It is a long-established principle of contract law that a liquidated damages clause is enforceable provided the sum payable represents a genuine pre-estimate of loss and does not amount to a penalty.
In Talal El Makdessi v Cavendish Square Holdings BV & Anor  EWCA Civ 1539, the Court of Appeal applied a two stage test in its assessment of whether a liquidated damages clause constituted a penalty.
When previously determining if a clause was a penalty, the courts looked at whether the sum which would be paid in the event of a breach of contract was extravagant and unconscionable, in which case the court would find the clause an unenforceable penalty; but if it was a genuine pre-estimate of loss, then it could be recovered.

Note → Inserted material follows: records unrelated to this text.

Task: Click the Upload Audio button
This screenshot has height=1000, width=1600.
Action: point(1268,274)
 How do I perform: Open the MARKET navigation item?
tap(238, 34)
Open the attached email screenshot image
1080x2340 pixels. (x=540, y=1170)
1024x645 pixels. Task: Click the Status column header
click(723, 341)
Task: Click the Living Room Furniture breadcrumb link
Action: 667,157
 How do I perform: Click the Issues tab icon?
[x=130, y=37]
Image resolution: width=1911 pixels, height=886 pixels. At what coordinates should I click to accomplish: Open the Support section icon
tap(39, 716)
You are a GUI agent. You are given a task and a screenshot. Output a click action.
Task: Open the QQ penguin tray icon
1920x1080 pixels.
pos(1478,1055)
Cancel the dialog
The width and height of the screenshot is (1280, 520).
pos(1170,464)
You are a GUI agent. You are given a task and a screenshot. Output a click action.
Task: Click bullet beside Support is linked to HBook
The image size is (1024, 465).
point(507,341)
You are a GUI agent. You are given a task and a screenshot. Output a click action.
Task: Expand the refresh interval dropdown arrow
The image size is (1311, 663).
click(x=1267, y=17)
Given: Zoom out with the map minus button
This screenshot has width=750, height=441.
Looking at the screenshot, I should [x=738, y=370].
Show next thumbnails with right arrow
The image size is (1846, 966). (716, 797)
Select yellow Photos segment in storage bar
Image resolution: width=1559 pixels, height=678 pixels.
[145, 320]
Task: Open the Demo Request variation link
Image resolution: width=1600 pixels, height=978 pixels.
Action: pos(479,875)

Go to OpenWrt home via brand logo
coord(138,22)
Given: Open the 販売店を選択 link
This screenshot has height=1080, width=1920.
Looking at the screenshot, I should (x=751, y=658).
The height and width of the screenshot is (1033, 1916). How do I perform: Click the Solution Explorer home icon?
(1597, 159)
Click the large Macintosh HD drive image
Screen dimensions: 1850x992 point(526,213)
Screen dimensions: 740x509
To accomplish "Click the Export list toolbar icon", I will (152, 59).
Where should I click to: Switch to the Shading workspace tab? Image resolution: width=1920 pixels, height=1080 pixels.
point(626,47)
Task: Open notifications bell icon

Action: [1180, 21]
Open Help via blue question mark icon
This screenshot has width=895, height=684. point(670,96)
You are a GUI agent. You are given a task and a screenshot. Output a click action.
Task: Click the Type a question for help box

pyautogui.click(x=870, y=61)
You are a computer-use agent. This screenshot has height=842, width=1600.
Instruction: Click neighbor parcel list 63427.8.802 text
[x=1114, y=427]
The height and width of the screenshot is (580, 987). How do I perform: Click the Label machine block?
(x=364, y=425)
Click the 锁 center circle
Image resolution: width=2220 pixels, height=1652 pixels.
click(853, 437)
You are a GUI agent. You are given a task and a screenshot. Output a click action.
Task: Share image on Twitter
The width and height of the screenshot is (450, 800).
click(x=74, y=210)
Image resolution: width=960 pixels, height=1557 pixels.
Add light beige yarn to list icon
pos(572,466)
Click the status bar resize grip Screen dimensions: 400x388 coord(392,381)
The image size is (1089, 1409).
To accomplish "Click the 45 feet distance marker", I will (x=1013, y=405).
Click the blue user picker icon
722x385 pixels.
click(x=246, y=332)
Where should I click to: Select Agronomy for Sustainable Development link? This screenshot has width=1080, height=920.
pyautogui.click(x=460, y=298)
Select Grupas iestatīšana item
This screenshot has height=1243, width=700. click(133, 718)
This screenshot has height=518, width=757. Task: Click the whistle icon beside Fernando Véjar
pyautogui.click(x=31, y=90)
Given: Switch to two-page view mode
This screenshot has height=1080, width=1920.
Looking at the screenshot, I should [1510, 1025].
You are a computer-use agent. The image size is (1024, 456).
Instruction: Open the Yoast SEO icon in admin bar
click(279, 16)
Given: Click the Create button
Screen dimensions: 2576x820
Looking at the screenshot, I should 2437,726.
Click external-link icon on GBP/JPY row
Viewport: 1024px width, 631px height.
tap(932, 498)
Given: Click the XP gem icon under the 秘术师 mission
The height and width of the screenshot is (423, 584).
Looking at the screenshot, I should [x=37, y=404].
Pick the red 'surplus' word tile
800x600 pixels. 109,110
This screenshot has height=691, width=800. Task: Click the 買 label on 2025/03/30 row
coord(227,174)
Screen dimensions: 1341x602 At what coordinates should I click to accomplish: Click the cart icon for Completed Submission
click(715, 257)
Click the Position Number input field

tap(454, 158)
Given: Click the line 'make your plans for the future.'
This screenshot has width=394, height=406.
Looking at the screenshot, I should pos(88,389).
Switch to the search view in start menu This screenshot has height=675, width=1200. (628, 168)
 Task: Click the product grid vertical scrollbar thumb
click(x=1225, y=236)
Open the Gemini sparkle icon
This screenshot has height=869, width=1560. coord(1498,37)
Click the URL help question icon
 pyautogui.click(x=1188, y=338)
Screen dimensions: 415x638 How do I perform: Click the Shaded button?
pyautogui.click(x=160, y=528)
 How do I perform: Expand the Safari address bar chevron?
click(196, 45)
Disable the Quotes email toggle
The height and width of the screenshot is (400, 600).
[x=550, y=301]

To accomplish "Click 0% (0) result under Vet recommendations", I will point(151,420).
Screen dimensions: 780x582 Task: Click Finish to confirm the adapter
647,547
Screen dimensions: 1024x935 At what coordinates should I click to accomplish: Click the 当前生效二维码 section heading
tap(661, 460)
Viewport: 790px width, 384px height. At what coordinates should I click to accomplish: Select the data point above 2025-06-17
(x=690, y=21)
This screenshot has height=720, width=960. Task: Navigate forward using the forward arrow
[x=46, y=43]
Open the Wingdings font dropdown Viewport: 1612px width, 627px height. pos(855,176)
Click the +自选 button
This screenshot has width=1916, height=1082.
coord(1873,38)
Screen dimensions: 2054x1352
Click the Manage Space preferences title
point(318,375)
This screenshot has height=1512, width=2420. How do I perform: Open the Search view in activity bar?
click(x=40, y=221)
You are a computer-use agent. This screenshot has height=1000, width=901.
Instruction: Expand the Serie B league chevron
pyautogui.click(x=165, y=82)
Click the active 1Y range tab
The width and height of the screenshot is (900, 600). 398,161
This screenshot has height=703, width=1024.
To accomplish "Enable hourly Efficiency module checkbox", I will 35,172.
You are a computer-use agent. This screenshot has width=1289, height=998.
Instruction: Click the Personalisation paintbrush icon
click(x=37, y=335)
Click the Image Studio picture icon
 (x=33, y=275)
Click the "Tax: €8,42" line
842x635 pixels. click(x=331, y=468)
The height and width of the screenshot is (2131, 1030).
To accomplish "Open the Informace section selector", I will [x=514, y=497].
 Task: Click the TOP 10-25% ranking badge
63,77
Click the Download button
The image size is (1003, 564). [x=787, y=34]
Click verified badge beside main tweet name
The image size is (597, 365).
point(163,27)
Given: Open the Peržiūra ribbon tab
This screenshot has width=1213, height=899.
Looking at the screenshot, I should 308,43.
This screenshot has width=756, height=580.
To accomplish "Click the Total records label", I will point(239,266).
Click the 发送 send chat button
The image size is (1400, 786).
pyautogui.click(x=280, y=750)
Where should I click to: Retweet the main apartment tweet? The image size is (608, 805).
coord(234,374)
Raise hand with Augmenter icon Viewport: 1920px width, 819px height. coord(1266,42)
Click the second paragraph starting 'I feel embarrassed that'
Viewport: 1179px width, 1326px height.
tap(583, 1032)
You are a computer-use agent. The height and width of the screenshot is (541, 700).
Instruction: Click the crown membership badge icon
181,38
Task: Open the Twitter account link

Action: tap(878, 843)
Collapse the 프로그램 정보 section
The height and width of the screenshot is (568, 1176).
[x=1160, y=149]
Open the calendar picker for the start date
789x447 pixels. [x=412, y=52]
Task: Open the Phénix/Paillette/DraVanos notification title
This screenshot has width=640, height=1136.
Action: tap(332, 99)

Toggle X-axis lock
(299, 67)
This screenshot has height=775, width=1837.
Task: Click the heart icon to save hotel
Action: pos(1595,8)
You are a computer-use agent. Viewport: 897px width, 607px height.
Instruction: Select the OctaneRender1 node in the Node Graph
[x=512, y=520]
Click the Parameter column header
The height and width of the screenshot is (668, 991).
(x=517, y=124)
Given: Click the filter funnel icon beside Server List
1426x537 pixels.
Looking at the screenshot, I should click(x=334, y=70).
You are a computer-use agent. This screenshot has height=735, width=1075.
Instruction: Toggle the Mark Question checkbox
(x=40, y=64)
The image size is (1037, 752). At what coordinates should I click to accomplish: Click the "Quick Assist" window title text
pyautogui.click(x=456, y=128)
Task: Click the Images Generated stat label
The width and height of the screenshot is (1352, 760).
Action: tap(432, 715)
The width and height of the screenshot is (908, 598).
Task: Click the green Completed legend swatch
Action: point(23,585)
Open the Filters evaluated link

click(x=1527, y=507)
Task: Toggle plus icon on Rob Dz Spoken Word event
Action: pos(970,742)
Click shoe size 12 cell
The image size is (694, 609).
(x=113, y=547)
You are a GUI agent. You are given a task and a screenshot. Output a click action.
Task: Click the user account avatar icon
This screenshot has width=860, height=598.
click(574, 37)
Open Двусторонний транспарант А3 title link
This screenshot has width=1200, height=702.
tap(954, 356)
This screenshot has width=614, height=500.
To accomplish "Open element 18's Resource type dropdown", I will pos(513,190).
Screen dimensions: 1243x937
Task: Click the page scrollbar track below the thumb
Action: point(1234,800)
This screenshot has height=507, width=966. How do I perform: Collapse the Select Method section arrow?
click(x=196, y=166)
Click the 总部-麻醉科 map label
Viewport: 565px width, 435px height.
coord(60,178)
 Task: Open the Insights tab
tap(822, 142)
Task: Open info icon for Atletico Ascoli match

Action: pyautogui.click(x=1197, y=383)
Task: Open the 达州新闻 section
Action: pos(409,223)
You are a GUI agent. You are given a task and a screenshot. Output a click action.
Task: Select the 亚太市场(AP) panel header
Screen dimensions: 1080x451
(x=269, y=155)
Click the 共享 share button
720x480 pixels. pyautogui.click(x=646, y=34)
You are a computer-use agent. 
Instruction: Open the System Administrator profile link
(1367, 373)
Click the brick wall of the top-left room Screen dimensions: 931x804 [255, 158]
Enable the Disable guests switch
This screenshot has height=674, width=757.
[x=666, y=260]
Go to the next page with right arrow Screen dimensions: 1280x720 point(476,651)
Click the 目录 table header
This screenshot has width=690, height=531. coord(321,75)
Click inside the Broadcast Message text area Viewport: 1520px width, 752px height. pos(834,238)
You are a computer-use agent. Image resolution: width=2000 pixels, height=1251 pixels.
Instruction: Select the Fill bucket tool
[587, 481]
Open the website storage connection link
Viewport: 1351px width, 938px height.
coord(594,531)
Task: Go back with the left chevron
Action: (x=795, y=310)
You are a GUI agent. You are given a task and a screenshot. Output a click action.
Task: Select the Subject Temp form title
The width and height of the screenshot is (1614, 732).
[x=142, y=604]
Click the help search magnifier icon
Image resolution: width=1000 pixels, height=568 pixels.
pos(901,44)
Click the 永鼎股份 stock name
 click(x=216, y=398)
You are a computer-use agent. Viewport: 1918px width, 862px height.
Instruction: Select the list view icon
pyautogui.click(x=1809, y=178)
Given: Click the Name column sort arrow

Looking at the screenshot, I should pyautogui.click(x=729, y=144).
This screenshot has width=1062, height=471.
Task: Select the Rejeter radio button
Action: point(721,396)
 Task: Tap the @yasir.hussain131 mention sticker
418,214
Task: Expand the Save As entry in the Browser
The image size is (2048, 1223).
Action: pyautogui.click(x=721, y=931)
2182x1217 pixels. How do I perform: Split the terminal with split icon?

The Court of Appeal in Talal El Makdessi applied a second stage to this test and considered whether the clause was commercially justifiable. The clause in question sought to restrict Talal El Makdessi from competing with the business he had sold under the contract and provided for the payment of a sum of money in such circumstances. It was considered to be unconscionable as the sum forfeited by Talal El Makdessi was far greater than the maximum damages the purchaser could have recovered by means of a contractual damages claim as the clause required him to transfer shares at what would most likely be an undervalue. The court went further, to consider whether the clause was commercially justifiable, by serving an economic function in which case the clause might be found to be enforceable. The court considered that the dominant purpose of the clause was to deter breach by the seller and was not commercially justifiable, therefore it was legally unenforceable.
The Court of Appeal made it clear in its judgment that each case would turn on the individual circumstances and facts surrounding the particular agreement, however this two stage, modern approach to assessing whether a clause is a penalty is a clear evolution of the long-standing legal principle.